(Information shown):
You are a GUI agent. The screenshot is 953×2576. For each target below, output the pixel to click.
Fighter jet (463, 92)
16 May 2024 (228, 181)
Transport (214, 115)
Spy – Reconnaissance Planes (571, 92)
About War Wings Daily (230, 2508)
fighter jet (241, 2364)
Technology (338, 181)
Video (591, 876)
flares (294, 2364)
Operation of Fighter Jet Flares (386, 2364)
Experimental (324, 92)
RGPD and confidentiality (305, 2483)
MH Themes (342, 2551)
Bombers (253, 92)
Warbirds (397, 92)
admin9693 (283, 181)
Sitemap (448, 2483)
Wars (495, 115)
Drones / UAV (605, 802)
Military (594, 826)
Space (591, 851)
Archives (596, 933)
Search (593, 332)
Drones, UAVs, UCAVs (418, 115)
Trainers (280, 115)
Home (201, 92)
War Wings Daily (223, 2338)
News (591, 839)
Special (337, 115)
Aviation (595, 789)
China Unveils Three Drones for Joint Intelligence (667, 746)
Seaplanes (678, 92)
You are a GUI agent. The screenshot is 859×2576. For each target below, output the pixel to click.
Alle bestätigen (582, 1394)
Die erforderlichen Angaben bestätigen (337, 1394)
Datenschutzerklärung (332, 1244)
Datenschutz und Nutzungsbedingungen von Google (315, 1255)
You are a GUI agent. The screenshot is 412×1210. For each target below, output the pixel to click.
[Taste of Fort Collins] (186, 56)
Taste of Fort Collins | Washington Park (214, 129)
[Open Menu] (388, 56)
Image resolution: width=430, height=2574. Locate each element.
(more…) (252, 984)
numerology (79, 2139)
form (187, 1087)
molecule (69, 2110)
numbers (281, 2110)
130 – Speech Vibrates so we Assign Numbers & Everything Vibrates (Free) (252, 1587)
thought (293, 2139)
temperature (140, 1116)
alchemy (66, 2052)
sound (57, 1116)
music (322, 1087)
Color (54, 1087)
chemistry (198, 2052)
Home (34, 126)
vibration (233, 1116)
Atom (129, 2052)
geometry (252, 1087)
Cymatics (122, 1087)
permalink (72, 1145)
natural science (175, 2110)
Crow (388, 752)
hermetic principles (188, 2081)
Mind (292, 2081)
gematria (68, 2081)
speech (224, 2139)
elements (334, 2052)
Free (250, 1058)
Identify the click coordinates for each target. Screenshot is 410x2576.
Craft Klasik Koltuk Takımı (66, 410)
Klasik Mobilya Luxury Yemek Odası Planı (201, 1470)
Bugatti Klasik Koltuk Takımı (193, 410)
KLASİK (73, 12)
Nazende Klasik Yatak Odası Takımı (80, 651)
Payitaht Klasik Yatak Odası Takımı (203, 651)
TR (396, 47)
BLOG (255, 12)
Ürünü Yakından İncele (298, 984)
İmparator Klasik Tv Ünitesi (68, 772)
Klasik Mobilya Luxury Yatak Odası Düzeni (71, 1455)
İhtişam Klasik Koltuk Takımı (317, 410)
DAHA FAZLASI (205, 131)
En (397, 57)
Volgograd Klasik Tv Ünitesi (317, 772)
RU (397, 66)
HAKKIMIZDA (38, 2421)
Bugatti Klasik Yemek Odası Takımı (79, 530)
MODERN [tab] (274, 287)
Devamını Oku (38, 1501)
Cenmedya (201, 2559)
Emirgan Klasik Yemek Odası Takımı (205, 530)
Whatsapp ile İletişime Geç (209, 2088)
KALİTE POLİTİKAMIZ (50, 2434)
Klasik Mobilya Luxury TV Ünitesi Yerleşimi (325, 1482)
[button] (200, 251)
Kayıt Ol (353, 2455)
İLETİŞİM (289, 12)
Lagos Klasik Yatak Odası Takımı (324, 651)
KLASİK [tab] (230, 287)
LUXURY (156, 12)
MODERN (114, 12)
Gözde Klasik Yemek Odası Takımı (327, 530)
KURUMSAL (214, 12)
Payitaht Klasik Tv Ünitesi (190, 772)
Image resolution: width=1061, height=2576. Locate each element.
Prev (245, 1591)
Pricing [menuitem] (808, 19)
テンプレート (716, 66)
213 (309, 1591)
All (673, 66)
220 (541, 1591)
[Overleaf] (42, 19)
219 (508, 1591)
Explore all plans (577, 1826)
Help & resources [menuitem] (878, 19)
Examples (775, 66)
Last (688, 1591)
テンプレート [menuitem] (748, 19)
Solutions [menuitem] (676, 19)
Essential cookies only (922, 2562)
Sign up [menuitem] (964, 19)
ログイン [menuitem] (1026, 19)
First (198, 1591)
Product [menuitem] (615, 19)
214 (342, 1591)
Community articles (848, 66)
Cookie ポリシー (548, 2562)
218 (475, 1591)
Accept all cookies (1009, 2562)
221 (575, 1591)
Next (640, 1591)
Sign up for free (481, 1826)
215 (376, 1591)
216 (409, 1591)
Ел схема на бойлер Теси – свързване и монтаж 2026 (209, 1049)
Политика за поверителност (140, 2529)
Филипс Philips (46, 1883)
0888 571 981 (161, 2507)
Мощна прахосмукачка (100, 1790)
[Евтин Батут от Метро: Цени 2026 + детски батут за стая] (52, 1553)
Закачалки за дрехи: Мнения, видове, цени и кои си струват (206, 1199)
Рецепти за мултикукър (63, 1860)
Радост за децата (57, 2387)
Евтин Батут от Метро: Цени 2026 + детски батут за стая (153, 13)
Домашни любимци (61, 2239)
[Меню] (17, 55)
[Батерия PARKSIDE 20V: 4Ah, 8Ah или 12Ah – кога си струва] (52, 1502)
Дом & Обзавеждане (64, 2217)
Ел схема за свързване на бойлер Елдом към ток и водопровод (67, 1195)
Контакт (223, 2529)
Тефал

(Problem statement): Output all the lines above. Keep each one exact.

(Reply to the exercise):
You are a GUI agent. The screenshot is 953×2576. For each target below, output the pixel to click.
Fighter jet (463, 92)
16 May 2024 (228, 181)
Transport (214, 115)
Spy – Reconnaissance Planes (571, 92)
About War Wings Daily (230, 2508)
fighter jet (241, 2364)
Technology (338, 181)
Video (591, 876)
flares (294, 2364)
Operation of Fighter Jet Flares (386, 2364)
Experimental (324, 92)
RGPD and confidentiality (305, 2483)
MH Themes (342, 2551)
Bombers (253, 92)
Warbirds (397, 92)
admin9693 (283, 181)
Sitemap (448, 2483)
Wars (495, 115)
Drones / UAV (605, 802)
Military (594, 826)
Space (591, 851)
Archives (596, 933)
Search (593, 332)
Drones, UAVs, UCAVs (418, 115)
Trainers (280, 115)
Home (201, 92)
War Wings Daily (223, 2338)
News (591, 839)
Special (337, 115)
Aviation (595, 789)
China Unveils Three Drones for Joint Intelligence (667, 746)
Seaplanes (678, 92)
You are a GUI agent. The screenshot is 859×2576. For each target below, output the pixel to click.
Alle bestätigen (582, 1394)
Die erforderlichen Angaben bestätigen (337, 1394)
Datenschutzerklärung (332, 1244)
Datenschutz und Nutzungsbedingungen von Google (315, 1255)
You are a GUI agent. The screenshot is 412×1210. For each target below, output the pixel to click.
[Taste of Fort Collins] (186, 56)
Taste of Fort Collins | Washington Park (214, 129)
[Open Menu] (388, 56)
Image resolution: width=430, height=2574. Locate each element.
(more…) (252, 984)
numerology (79, 2139)
form (187, 1087)
molecule (69, 2110)
numbers (281, 2110)
130 – Speech Vibrates so we Assign Numbers & Everything Vibrates (Free) (252, 1587)
thought (293, 2139)
temperature (140, 1116)
alchemy (66, 2052)
sound (57, 1116)
music (322, 1087)
Color (54, 1087)
chemistry (198, 2052)
Home (34, 126)
vibration (233, 1116)
Atom (129, 2052)
geometry (252, 1087)
Cymatics (122, 1087)
permalink (72, 1145)
natural science (175, 2110)
Crow (388, 752)
hermetic principles (188, 2081)
Mind (292, 2081)
gematria (68, 2081)
speech (224, 2139)
elements (334, 2052)
Free (250, 1058)
Identify the click coordinates for each target. Screenshot is 410x2576.
Craft Klasik Koltuk Takımı (66, 410)
Klasik Mobilya Luxury Yemek Odası Planı (201, 1470)
Bugatti Klasik Koltuk Takımı (193, 410)
KLASİK (73, 12)
Nazende Klasik Yatak Odası Takımı (80, 651)
Payitaht Klasik Yatak Odası Takımı (203, 651)
TR (396, 47)
BLOG (255, 12)
Ürünü Yakından İncele (298, 984)
İmparator Klasik Tv Ünitesi (68, 772)
Klasik Mobilya Luxury Yatak Odası Düzeni (71, 1455)
İhtişam Klasik Koltuk Takımı (317, 410)
DAHA FAZLASI (205, 131)
En (397, 57)
Volgograd Klasik Tv Ünitesi (317, 772)
RU (397, 66)
HAKKIMIZDA (38, 2421)
Bugatti Klasik Yemek Odası Takımı (79, 530)
MODERN [tab] (274, 287)
Devamını Oku (38, 1501)
Cenmedya (201, 2559)
Emirgan Klasik Yemek Odası Takımı (205, 530)
Whatsapp ile İletişime Geç (209, 2088)
KALİTE POLİTİKAMIZ (50, 2434)
Klasik Mobilya Luxury TV Ünitesi Yerleşimi (325, 1482)
[button] (200, 251)
Kayıt Ol (353, 2455)
İLETİŞİM (289, 12)
Lagos Klasik Yatak Odası Takımı (324, 651)
KLASİK [tab] (230, 287)
LUXURY (156, 12)
MODERN (114, 12)
Gözde Klasik Yemek Odası Takımı (327, 530)
KURUMSAL (214, 12)
Payitaht Klasik Tv Ünitesi (190, 772)
Image resolution: width=1061, height=2576. Locate each element.
Prev (245, 1591)
Pricing [menuitem] (808, 19)
テンプレート (716, 66)
213 (309, 1591)
All (673, 66)
220 (541, 1591)
[Overleaf] (42, 19)
219 (508, 1591)
Explore all plans (577, 1826)
Help & resources [menuitem] (878, 19)
Examples (775, 66)
Last (688, 1591)
テンプレート [menuitem] (748, 19)
Solutions [menuitem] (676, 19)
Essential cookies only (922, 2562)
Sign up [menuitem] (964, 19)
ログイン [menuitem] (1026, 19)
First (198, 1591)
Product [menuitem] (615, 19)
214 (342, 1591)
Community articles (848, 66)
Cookie ポリシー (548, 2562)
218 (475, 1591)
Accept all cookies (1009, 2562)
221 (575, 1591)
Next (640, 1591)
Sign up for free (481, 1826)
215 (376, 1591)
216 (409, 1591)
Ел схема на бойлер Теси – свързване и монтаж 2026 (209, 1049)
Политика за поверителност (140, 2529)
Филипс Philips (46, 1883)
0888 571 981 (161, 2507)
Мощна прахосмукачка (100, 1790)
[Евтин Батут от Метро: Цени 2026 + детски батут за стая] (52, 1553)
Закачалки за дрехи: Мнения, видове, цени и кои си струват (206, 1199)
Рецепти за мултикукър (63, 1860)
Радост за децата (57, 2387)
Евтин Батут от Метро: Цени 2026 + детски батут за стая (153, 13)
Домашни любимци (61, 2239)
[Меню] (17, 55)
[Батерия PARKSIDE 20V: 4Ah, 8Ah или 12Ah – кога си струва] (52, 1502)
Дом & Обзавеждане (64, 2217)
Ел схема за свързване на бойлер Елдом към ток и водопровод (67, 1195)
Контакт (223, 2529)
Тефал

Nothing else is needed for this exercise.